Too easy

So wait.  You’re telling me a place called “Hood Mart” was busted for all sorts of illegal activity, including drugs and piracy?

Now what ever could have possibly led to the suspicion that ultimately resulted in the necessity for a SWAT raid with armored vehicles?

Seriously though, I don’t know if it was arrogance or ignorance to open up a joint called Hood Mart and put it in a section of town that’s generally perceived to be well, the hood.  A part of me wants to believe that it’s like that one episode of Batman the Animated Series where a property owner switches the theme of his casino to the Joker, anticipating that the real Joker will object and destroy the place, to which he could cash in on a lucrative insurance policy that just so happened to have been conveniently applied.

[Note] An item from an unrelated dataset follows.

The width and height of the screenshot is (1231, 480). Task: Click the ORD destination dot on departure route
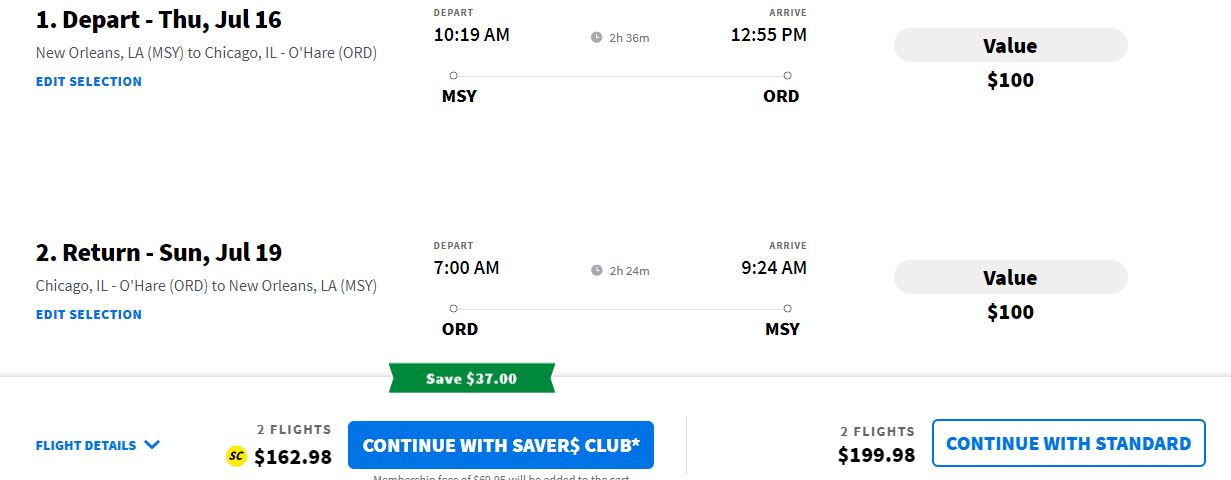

I think CBS Atlanta really needs to be keeping an eye out on the name of whomever owns the property that Hood Mart is on, and see if there’s insurance policies in place for like if the tenants get the place ransacked by the police or something.

Zelda fights aren’t as epic in real life

Long story short: girl has argument with live-in boyfriend, girl calls ex-husband for consoling. Ex-husband arrives to house, confrontation with boyfriend erupts. Boyfriend happens to be a Link-cosplaying nerd, runs to Lost Woods bedroom to grab Master Sword replica to defend himself with. Husband is stabbed and slashed a few times by very real-bladed sword, but gets in some offense himself by breaking a pot over boyfriend’s head, before authorities arrive.

Imagine the arrogant, shit-eating grin on my face while I was reading this. Some days it’s really difficult for me to find something to write about, but occasionally there’s a story like this that just makes writing so fun.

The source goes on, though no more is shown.